Cuidado: a história pode se repetir como tragédia!
Eleição democrática
do terror
Frei Betto
Frade
dominicano, teólogo, filósofo, jornalista e escritor
Qualquer
semelhança não é mera coincidência
Ele nada entendia da
situação real do país. Nem
demonstrava interesse por ela, embora atuasse ativamente na política. Por isso não
gostava de ser questionado, irritava-se diante das perguntas como se
fossem armas apontadas em sua direção. Não queria que a sua ignorância se
tornasse explícita.
Ser estranho, ele tinha olhos
alucinados afundados nas órbitas, lábios espremidos, gestos cortantes. Todo o
seu corpo era rígido, como se moldado em armadura. Ao ficar na defensiva,
parecia uma fera acuada. Ao passar à ofensiva, a fera exibia garras afiadas e
de suas mandíbulas pingava sangue.
Sua fala exalava ódio,
rancor, preconceito. Aliás, não
falava, gritava. Não sabia sorrir, tratar alguém com delicadeza, ter um
gesto de cortesia ou humildade. Evitava ao máximo os repórteres. Julgava
suas perguntas invasivas. E temia que a sua verdadeira face antidemocrática
transparecesse em suas respostas.
Educado em fileiras
militares, aprendera apenas a dar e cumprir ordens, enquadrar quem o cercava e
ultrajar quem se opunha às suas opiniões. Jamais aceitava o contraditório ou
praticava um mínimo de tolerância. Considerava-se o senhor da razão.

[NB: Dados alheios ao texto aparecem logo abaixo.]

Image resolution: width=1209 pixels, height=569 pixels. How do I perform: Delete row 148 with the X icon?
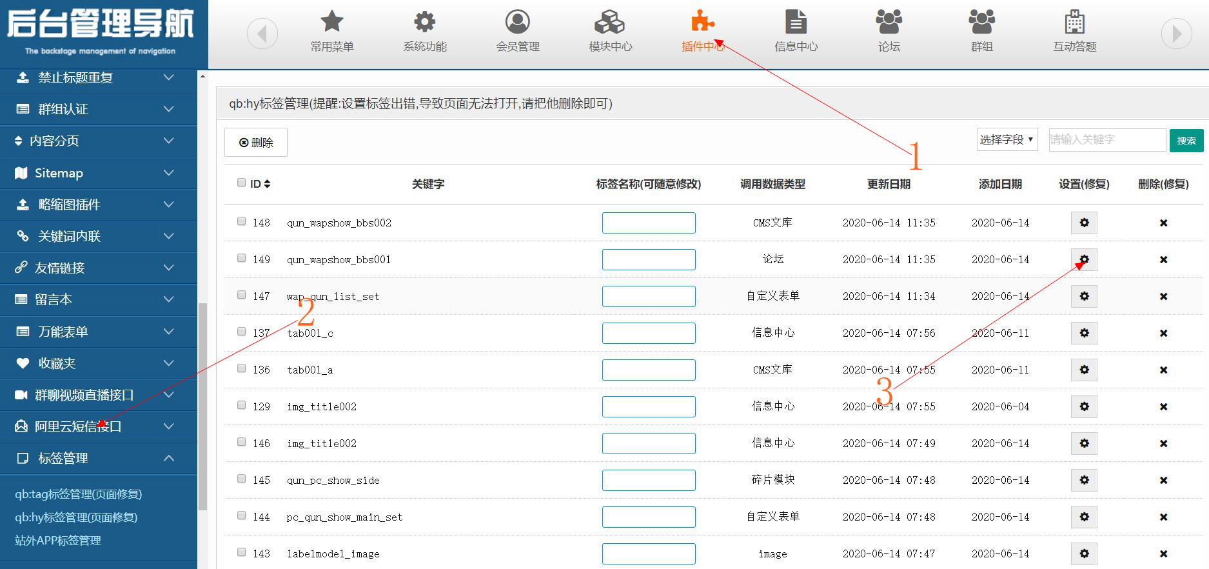[x=1163, y=223]

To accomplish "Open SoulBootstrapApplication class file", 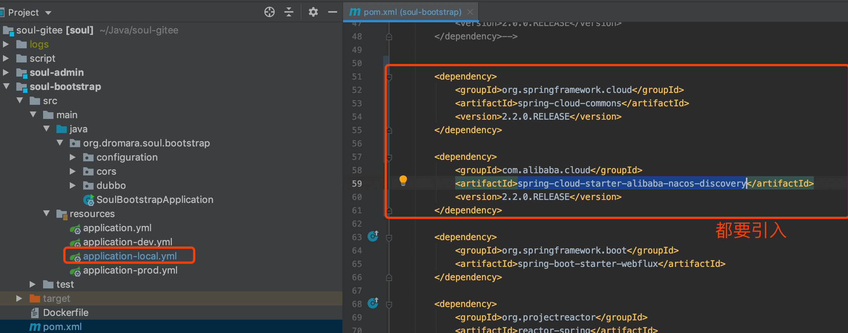I will coord(154,200).
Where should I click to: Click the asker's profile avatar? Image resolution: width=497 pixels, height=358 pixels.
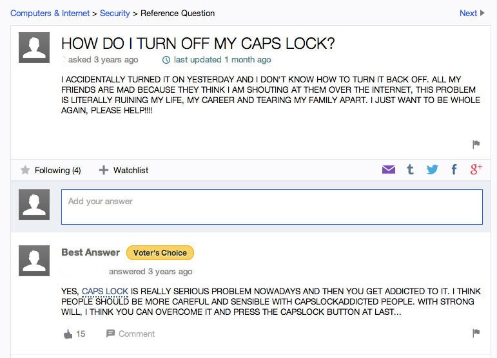35,47
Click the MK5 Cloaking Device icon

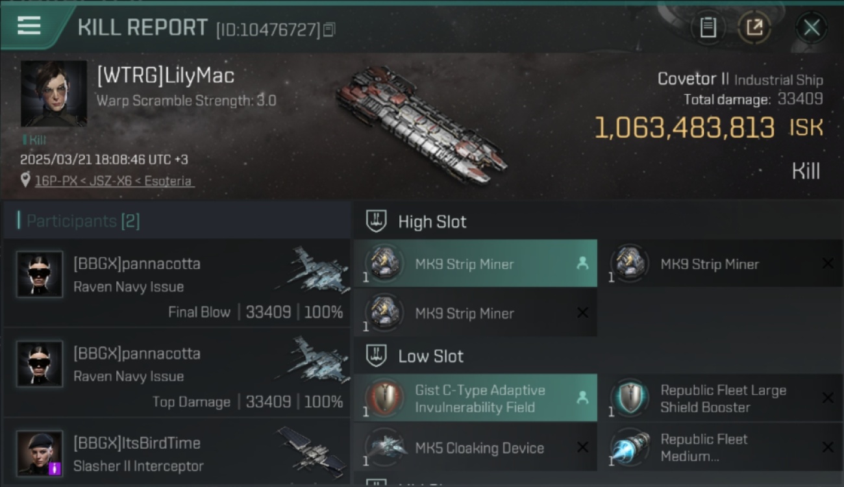[x=384, y=447]
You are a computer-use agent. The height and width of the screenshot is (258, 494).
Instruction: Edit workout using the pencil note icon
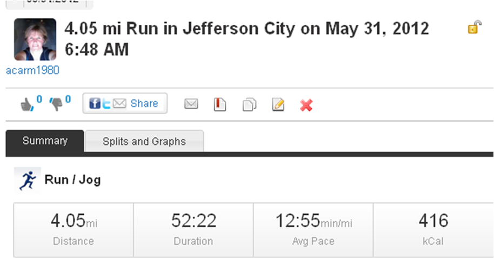pos(278,104)
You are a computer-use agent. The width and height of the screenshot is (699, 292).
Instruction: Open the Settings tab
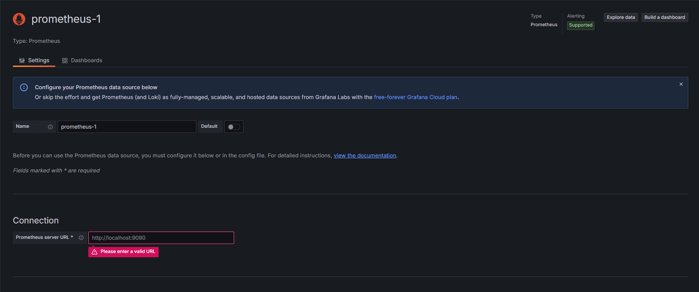tap(34, 60)
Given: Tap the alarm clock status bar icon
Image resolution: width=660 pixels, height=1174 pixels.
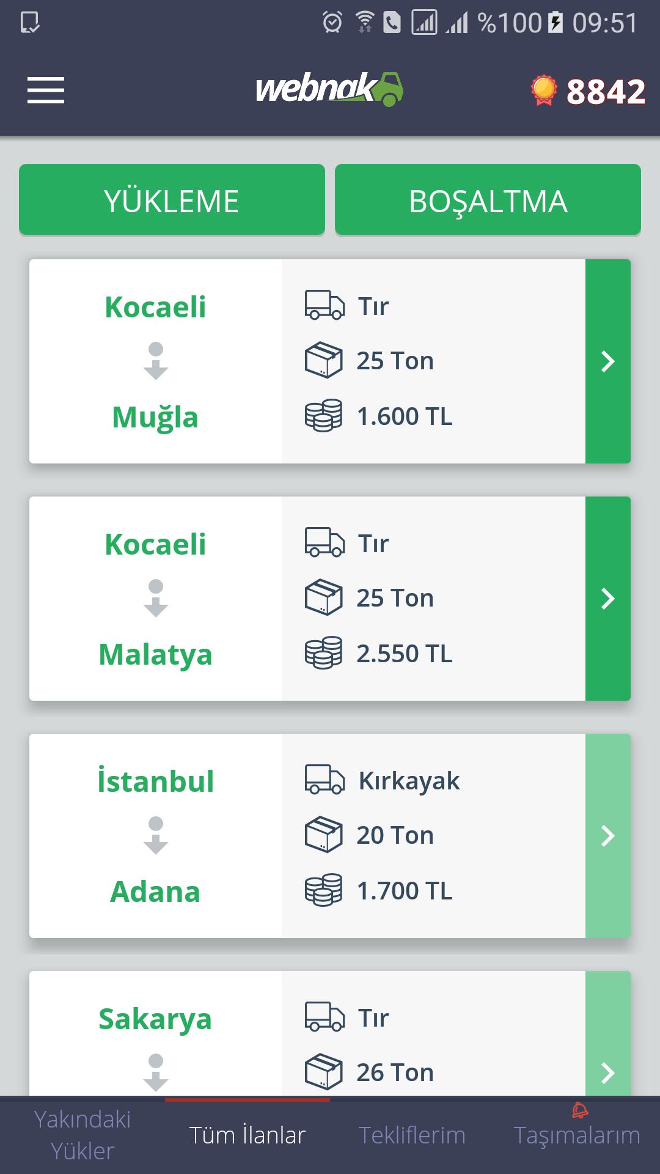Looking at the screenshot, I should [x=332, y=23].
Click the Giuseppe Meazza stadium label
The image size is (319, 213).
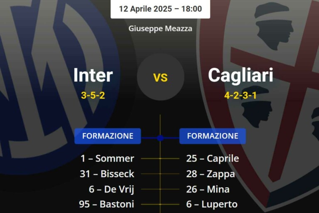pyautogui.click(x=160, y=29)
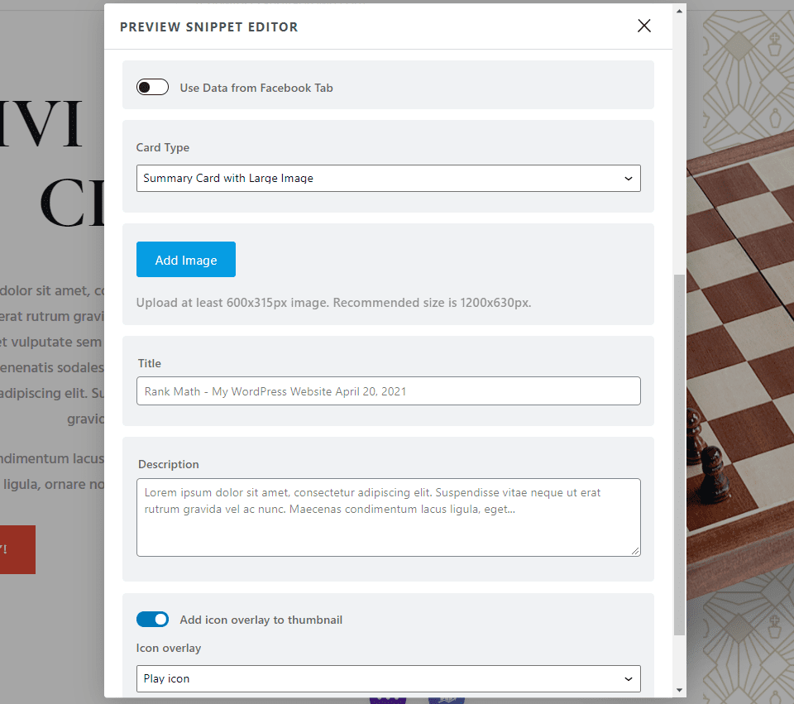Viewport: 794px width, 704px height.
Task: Click inside the Title input field
Action: click(389, 390)
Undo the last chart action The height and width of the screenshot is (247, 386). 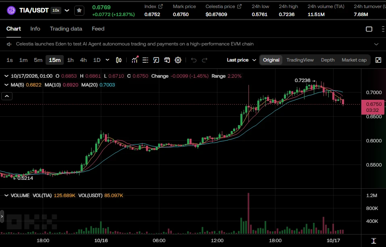coord(194,60)
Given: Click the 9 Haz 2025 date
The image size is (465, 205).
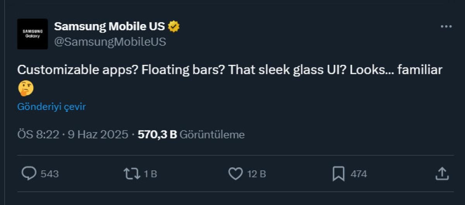Looking at the screenshot, I should pyautogui.click(x=98, y=135).
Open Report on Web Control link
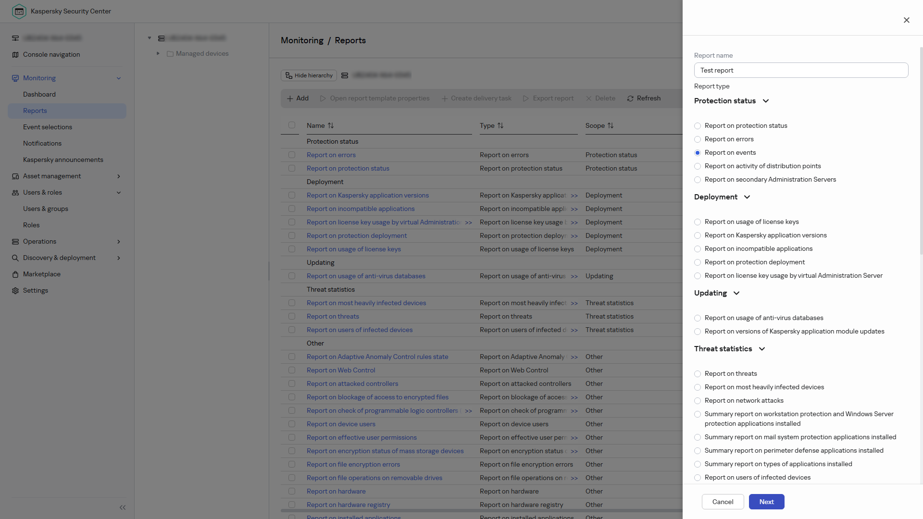Image resolution: width=923 pixels, height=519 pixels. pyautogui.click(x=341, y=370)
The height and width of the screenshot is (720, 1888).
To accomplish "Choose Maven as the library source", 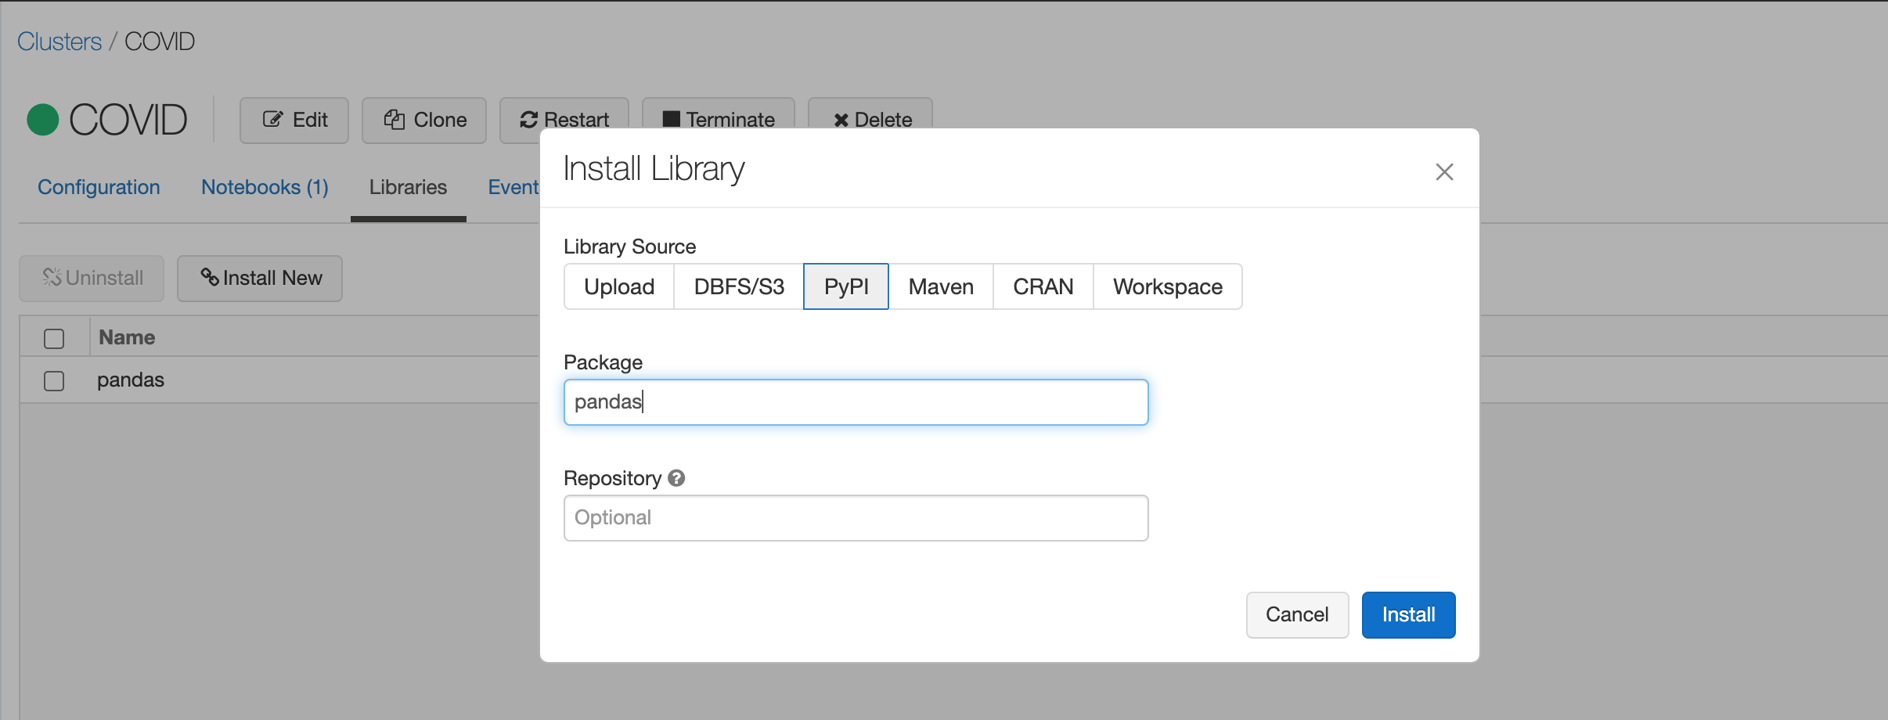I will (x=941, y=287).
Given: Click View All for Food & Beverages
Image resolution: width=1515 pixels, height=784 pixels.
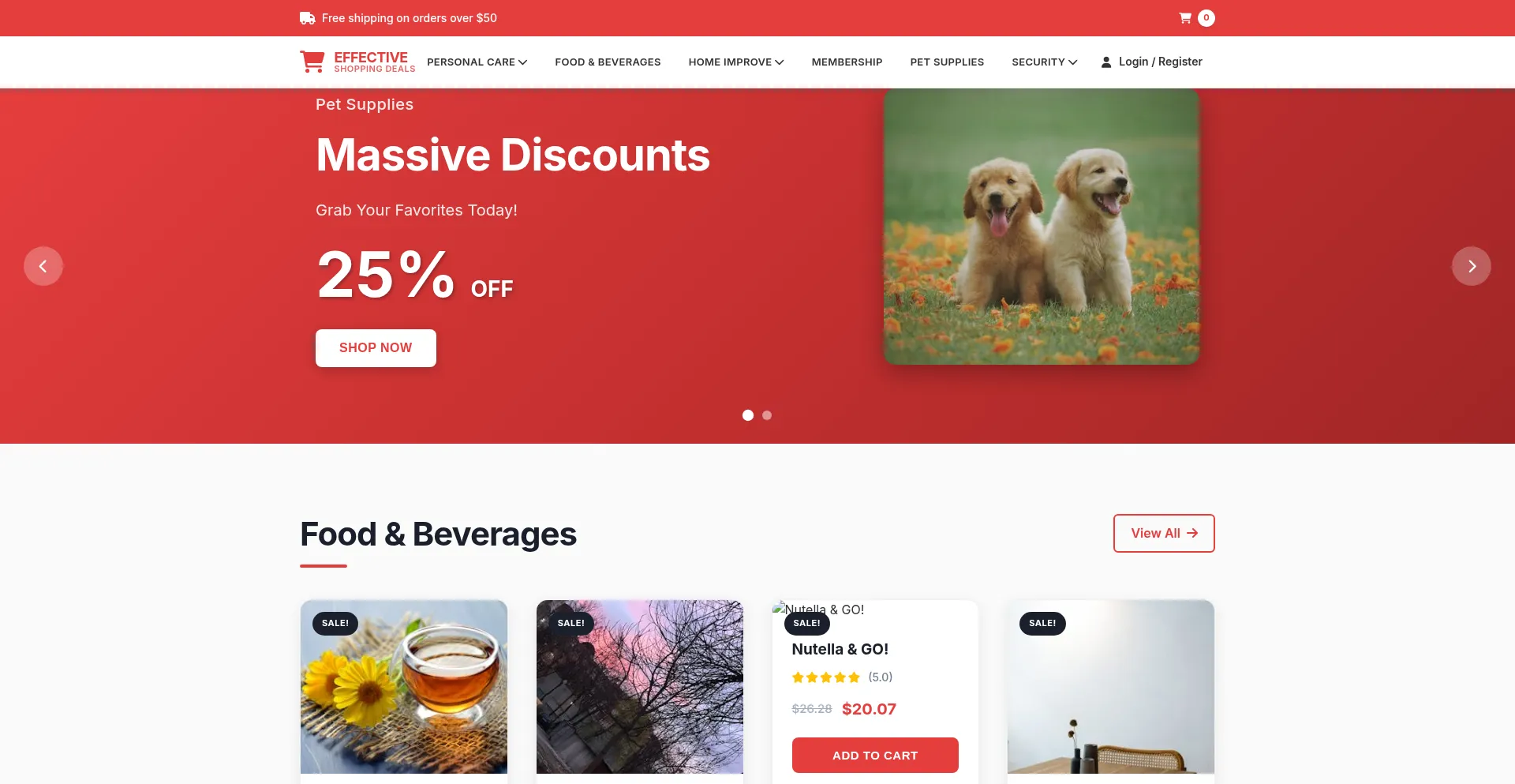Looking at the screenshot, I should (x=1164, y=534).
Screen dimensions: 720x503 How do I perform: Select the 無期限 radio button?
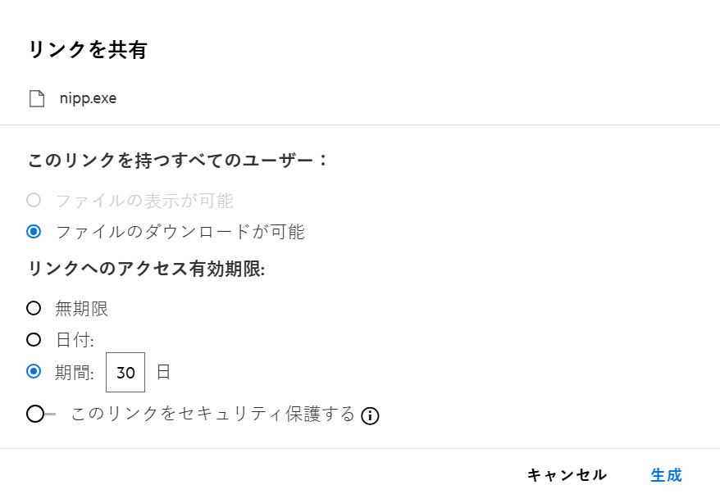34,308
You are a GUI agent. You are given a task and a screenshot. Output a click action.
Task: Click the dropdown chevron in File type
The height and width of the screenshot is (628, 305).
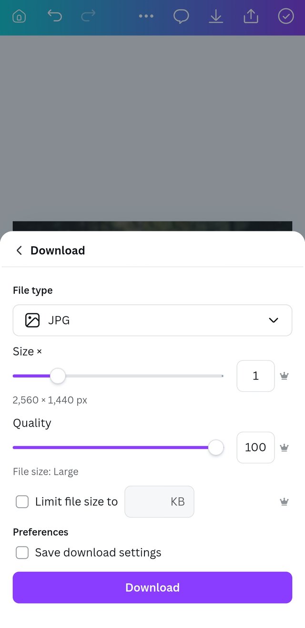274,320
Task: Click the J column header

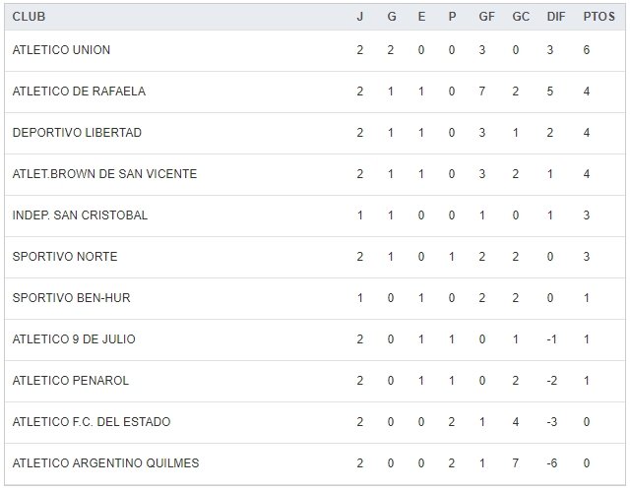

A nação estava em frangalhos,
mergulhada em crise ética, política e econômica, e o horizonte da esperança
espelhado em trevas. Pelo país afora havia milhares de desempregados,
criminalidade generalizada, corrupção em todas as instâncias de poder. O
câmbio disparara, a moeda nacional perdia valor, o descontentamento era geral. O
governo carecia de credibilidade e se via cada vez mais fragilizado. O povo
clamava por um salvador da pátria.
Jovens desesperançados viam nele um avatar capaz de inaugurar a idade de
ouro. Era ele o cara, surfando na descrença generalizada na política e nos
políticos. O Executivo se debilitara por corrupção e incompetência, o
Legislativo mais parecia um ninho de ratos, o Judiciário se partidarizara
submisso a interesses escusos.
Ele se dizia cristão, e se
considerava ungido por Deus para livrar o país de todos os males. Advogava
soluções militares para problemas políticos. Movido pela ambição desmedida,
se apresentou como candidato à eleição democrática para ocupar o mais alto posto
da República, embora ostentasse a patente de simples oficial de baixo
escalão do Exército.
De sua oratória raivosa
ressoava o discurso agressivo, bélico, insano. Haveria de modificar
todas as leis para implantar uma ordem marcial que poria fim a todas as mazelas
do país. Eleito, seria ele o comandante-em-chefe, e todos os cidadãos passariam
a ser tratados como meros recrutas obrigados a cumprir estritamente as suas
ordens.
Prometia fortalecer o
aparato policial e as Forças Armadas.
Sua noção de justiça se resumia a uma bala de revólver ou a um tiro de fuzil. Eleito,
excluiria da vida social um enorme contingente de pessoas consideradas por ele
sub-humanos e indesejáveis:
* mulheres,
* homossexuais,
* trabalhadores em luta por seus direitos e
* comunistas.
Todos que se opunham às suas
opiniões eram por ele apontados como bodes expiatórios da desgraça nacional.
Seu mandato presidencial
haveria de trazer a era de fartura e prosperidade. Reergueria a economia e asseguraria oportunidades de
trabalho a todos. Exaltaria os privilégios do capital sobre os direitos dos
trabalhadores. Aqueles que o seguissem seriam felizes, e livres para
sobrepor a lógica das armas ao espírito das leis. Os demais, excluídos
sumariamente do convívio social.
Enfim, após uma série de
manobras políticas e forte repressão às forças adversárias, ele foi eleito
chefe de Estado. A nação entrou um júbilo. O salvador havia descido dos
céus! Ou melhor, brotado das urnas. Tudo isso aconteceu há 85 anos, em 1933. Na
Alemanha alquebrada pela derrota na Primeira Grande Guerra. O nome dele era Adolfo Hitler.